The Transfiguration

everything is sacred

Movement of the Day #2472

with 2 comments

Movement of the Day #2472

More and more over the past few years I’ve come to view creative works – books, movies, music, video games, comics – as the product of a fellow human, something personally crafted, driven by inspiration and flawed like every person is, rather than as something materialized from the void by deep magic. Even if I am not as much of a creator, I’m seeing artists as peers, and the things they make as part of the lives they live, and that’s letting me appreciate creative pieces in a different way.

Through the creator of the PICO-8 I learned about this game, Strawberry Cubes, in which the world is constructed of cellular automata, growing and shifting in an aesthetic that straddles the line between mechanical and organic. You need to see it in motion to appreciate it; for a game working with such a simple palette it’s very eerie.

Loren Schmidt kept using the hashtag #altgames, which I’d never heard of, so I did some exploring. It turns out to be something of a subset of Indie game development; there seems to be a community growing around the concept, but it’s so young that most of the explanations online are made of clouds of Twitter messages.

@erichermit says: to me it’s like, making the game you want to play or tells the story you want tot ell w/o compromising for wide appeal?

@lectronice says: #indiedev is for people who want to make games to live, #altgames is for people who want to live to make games.

@inurashii says: To me, #altgames are works with alternative audience goals. They may be for a niche, or everybody, or the author themselves… …but the goal of #altgames is, in my belief, to evoke an emotion or set of emotions in the audience(s). To make them feel something.

(These tweets found here)

In short, these are games made by individuals driven by creative expression rather than by what’s profitable in the gaming industry. Altgames are tiny worlds to explore, or encapsulated emotions, or just an aesthetic to submerge yourself in for a moment, and I think that’s wonderful.

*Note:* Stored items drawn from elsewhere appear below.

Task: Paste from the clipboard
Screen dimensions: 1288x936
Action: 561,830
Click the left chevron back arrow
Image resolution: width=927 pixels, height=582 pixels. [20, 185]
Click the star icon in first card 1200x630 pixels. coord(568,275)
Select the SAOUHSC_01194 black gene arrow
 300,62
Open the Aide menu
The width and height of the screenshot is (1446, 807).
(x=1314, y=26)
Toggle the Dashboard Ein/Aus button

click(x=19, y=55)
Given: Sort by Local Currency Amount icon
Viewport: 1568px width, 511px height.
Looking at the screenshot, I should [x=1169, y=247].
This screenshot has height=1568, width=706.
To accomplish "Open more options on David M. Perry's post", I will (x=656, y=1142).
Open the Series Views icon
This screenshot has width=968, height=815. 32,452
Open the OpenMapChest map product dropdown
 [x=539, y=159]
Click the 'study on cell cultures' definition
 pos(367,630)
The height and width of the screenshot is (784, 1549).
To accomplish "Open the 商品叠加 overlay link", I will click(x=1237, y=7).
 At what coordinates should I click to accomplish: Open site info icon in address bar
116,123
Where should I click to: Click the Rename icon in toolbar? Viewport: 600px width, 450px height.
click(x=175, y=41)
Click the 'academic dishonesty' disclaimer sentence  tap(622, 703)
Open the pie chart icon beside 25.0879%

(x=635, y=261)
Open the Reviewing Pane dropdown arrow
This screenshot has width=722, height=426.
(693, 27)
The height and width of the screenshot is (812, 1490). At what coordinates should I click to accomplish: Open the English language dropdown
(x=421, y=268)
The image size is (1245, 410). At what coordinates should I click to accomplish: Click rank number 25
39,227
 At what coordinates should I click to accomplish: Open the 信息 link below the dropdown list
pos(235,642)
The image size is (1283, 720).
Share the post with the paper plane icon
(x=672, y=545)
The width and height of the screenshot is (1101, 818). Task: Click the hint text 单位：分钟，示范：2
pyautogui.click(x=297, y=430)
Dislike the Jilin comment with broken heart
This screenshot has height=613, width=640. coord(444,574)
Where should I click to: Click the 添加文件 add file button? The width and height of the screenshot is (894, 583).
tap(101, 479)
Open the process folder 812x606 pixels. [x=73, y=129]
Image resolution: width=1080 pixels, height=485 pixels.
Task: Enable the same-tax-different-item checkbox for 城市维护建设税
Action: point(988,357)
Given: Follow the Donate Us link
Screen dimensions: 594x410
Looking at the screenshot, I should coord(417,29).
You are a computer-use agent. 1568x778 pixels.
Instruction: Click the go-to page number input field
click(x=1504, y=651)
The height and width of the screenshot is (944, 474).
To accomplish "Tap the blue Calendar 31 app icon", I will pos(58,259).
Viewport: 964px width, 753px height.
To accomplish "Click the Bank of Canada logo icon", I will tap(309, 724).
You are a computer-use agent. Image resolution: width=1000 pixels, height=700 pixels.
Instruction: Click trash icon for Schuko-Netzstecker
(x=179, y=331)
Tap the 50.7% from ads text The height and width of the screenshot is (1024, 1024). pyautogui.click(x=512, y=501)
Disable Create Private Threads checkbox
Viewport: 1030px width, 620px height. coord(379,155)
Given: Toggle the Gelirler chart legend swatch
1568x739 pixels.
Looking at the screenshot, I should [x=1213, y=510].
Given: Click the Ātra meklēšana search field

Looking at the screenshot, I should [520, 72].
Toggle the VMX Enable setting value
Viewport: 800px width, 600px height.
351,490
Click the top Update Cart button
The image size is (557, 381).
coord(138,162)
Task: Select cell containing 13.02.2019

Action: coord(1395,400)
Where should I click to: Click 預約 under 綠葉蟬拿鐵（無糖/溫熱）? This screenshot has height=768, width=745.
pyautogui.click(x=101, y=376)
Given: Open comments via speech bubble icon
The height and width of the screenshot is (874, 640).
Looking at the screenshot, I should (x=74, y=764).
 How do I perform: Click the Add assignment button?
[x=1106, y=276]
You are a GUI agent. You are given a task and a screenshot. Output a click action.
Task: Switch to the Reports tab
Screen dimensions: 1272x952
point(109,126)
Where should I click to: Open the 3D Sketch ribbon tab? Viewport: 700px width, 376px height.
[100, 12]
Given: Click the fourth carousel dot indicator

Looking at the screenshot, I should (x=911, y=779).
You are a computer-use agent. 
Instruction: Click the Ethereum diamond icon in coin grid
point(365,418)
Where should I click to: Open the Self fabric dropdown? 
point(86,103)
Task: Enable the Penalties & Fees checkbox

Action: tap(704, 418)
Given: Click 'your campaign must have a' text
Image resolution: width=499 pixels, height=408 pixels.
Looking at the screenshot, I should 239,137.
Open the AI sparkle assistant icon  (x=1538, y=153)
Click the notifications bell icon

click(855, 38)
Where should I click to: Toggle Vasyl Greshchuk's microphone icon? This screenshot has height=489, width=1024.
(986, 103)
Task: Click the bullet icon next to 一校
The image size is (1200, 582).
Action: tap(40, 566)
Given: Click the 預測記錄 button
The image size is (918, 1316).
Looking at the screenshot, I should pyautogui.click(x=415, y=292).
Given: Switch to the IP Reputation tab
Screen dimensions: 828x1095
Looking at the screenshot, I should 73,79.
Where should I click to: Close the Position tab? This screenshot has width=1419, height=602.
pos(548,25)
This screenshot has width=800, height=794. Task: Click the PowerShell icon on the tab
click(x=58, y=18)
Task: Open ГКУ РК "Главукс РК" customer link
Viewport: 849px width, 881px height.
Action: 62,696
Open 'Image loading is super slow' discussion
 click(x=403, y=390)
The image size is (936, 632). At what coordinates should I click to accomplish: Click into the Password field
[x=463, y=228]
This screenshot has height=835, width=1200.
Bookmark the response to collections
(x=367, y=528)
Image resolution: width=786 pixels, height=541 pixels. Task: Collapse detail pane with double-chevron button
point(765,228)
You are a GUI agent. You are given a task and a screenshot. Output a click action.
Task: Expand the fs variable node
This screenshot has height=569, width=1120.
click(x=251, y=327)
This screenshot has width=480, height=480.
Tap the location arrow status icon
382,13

A lot of altgame talk discussed the economic difficulties of it: creators who want to create something that pretty much by definition is not marketable, that will appeal to only a few people (but hopefully resonate deeply with some of them). The quandary is how we go about supporting creators like this, who are working so hard in such a niche field.

There is also a strange sort of moral question to it – should these people even be spending so much time on work that few others will appreciate? It would have been an absurd use of time long ago, when every hand was needed for communities to survive, but we are reaching a point where very little human labor will be necessary to support everyone, and on that path to a post-scarcity economy, artist exploration will be so important.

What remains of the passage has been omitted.